══ Data section

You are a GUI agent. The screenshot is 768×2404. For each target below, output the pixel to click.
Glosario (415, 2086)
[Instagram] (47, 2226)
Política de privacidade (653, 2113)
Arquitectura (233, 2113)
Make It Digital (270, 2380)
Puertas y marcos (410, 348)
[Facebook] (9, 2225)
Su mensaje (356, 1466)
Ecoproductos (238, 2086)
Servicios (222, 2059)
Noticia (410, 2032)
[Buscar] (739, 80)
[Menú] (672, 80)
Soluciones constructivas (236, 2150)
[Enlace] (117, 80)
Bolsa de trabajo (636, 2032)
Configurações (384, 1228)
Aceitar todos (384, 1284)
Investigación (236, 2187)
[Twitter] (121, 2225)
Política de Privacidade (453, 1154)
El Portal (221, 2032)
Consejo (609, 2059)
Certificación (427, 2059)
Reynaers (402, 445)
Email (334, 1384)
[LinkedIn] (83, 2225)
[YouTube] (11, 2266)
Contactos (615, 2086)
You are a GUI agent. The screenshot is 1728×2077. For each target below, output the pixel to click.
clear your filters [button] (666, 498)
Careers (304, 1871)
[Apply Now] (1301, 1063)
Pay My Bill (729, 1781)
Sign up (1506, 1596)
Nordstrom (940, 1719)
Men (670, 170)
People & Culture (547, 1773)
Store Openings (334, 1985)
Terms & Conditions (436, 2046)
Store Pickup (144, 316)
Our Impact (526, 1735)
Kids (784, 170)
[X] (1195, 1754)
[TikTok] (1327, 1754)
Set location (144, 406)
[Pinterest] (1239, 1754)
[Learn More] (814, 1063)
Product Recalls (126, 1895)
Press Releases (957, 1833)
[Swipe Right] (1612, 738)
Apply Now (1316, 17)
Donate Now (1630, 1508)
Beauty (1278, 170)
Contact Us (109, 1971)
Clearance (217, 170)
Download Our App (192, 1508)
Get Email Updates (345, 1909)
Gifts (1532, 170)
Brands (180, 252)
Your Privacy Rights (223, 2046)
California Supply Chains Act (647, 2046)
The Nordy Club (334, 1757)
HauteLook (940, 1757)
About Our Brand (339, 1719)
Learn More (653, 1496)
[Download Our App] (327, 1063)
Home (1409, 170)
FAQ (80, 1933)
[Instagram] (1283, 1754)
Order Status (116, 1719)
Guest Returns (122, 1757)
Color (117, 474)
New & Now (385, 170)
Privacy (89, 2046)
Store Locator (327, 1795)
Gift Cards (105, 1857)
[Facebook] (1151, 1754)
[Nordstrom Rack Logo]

════

Each line in the material above should be repeated exactly.

You are a GUI agent. The screenshot is 768×2404. For each target below, output the pixel to click.
Glosario (415, 2086)
[Instagram] (47, 2226)
Política de privacidade (653, 2113)
Arquitectura (233, 2113)
Make It Digital (270, 2380)
Puertas y marcos (410, 348)
[Facebook] (9, 2225)
Su mensaje (356, 1466)
Ecoproductos (238, 2086)
Servicios (222, 2059)
Noticia (410, 2032)
[Buscar] (739, 80)
[Menú] (672, 80)
Soluciones constructivas (236, 2150)
[Enlace] (117, 80)
Bolsa de trabajo (636, 2032)
Configurações (384, 1228)
Aceitar todos (384, 1284)
Investigación (236, 2187)
[Twitter] (121, 2225)
Política de Privacidade (453, 1154)
El Portal (221, 2032)
Consejo (609, 2059)
Certificación (427, 2059)
Reynaers (402, 445)
Email (334, 1384)
[LinkedIn] (83, 2225)
[YouTube] (11, 2266)
Contactos (615, 2086)
You are a GUI agent. The screenshot is 1728×2077. For each target below, output the pixel to click.
clear your filters [button] (666, 498)
Careers (304, 1871)
[Apply Now] (1301, 1063)
Pay My Bill (729, 1781)
Sign up (1506, 1596)
Nordstrom (940, 1719)
Men (670, 170)
People & Culture (547, 1773)
Store Openings (334, 1985)
Terms & Conditions (436, 2046)
Store Pickup (144, 316)
Our Impact (526, 1735)
Kids (784, 170)
[X] (1195, 1754)
[TikTok] (1327, 1754)
Set location (144, 406)
[Pinterest] (1239, 1754)
[Learn More] (814, 1063)
Product Recalls (126, 1895)
Press Releases (957, 1833)
[Swipe Right] (1612, 738)
Apply Now (1316, 17)
Donate Now (1630, 1508)
Beauty (1278, 170)
Contact Us (109, 1971)
Clearance (217, 170)
Download Our App (192, 1508)
Get Email Updates (345, 1909)
Gifts (1532, 170)
Brands (180, 252)
Your Privacy Rights (223, 2046)
California Supply Chains Act (647, 2046)
The Nordy Club (334, 1757)
HauteLook (940, 1757)
About Our Brand (339, 1719)
Learn More (653, 1496)
[Download Our App] (327, 1063)
Home (1409, 170)
FAQ (80, 1933)
[Instagram] (1283, 1754)
Order Status (116, 1719)
Guest Returns (122, 1757)
Color (117, 474)
New & Now (385, 170)
Privacy (89, 2046)
Store Locator (327, 1795)
Gift Cards (105, 1857)
[Facebook] (1151, 1754)
[Nordstrom Rack Logo]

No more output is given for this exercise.